Lines of data:
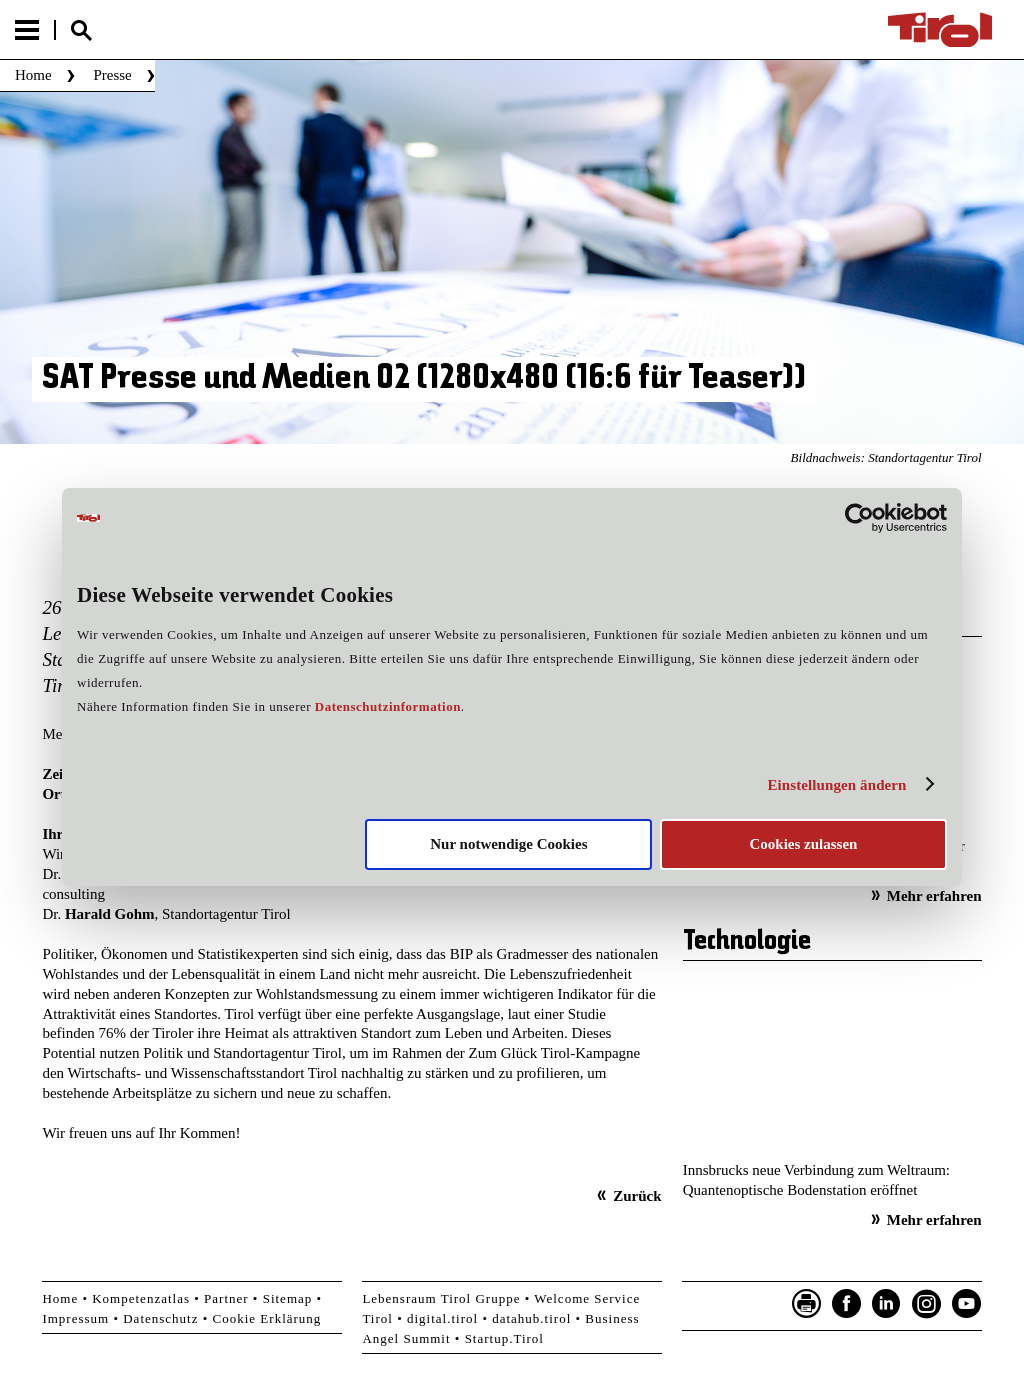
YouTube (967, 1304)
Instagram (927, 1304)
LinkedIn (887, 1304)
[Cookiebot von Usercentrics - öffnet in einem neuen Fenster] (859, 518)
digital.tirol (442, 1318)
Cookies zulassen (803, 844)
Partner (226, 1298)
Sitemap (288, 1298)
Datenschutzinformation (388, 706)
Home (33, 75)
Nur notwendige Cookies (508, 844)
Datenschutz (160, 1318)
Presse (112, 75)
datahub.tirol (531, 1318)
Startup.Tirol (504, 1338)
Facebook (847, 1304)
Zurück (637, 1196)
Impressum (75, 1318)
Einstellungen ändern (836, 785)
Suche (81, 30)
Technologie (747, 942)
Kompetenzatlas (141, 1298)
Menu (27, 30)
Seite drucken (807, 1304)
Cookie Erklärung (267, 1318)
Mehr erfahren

▶ **Task details**: Put these items into a numbered list, leaving out blank lines and pictures.

▶ **Expected answer**:
1. YouTube (967, 1304)
2. Instagram (927, 1304)
3. LinkedIn (887, 1304)
4. [Cookiebot von Usercentrics - öffnet in einem neuen Fenster] (859, 518)
5. digital.tirol (442, 1318)
6. Cookies zulassen (803, 844)
7. Partner (226, 1298)
8. Sitemap (288, 1298)
9. Datenschutzinformation (388, 706)
10. Home (33, 75)
11. Nur notwendige Cookies (508, 844)
12. Datenschutz (160, 1318)
13. Presse (112, 75)
14. datahub.tirol (531, 1318)
15. Startup.Tirol (504, 1338)
16. Facebook (847, 1304)
17. Zurück (637, 1196)
18. Impressum (75, 1318)
19. Einstellungen ändern (836, 785)
20. Suche (81, 30)
21. Technologie (747, 942)
22. Kompetenzatlas (141, 1298)
23. Menu (27, 30)
24. Seite drucken (807, 1304)
25. Cookie Erklärung (267, 1318)
26. Mehr erfahren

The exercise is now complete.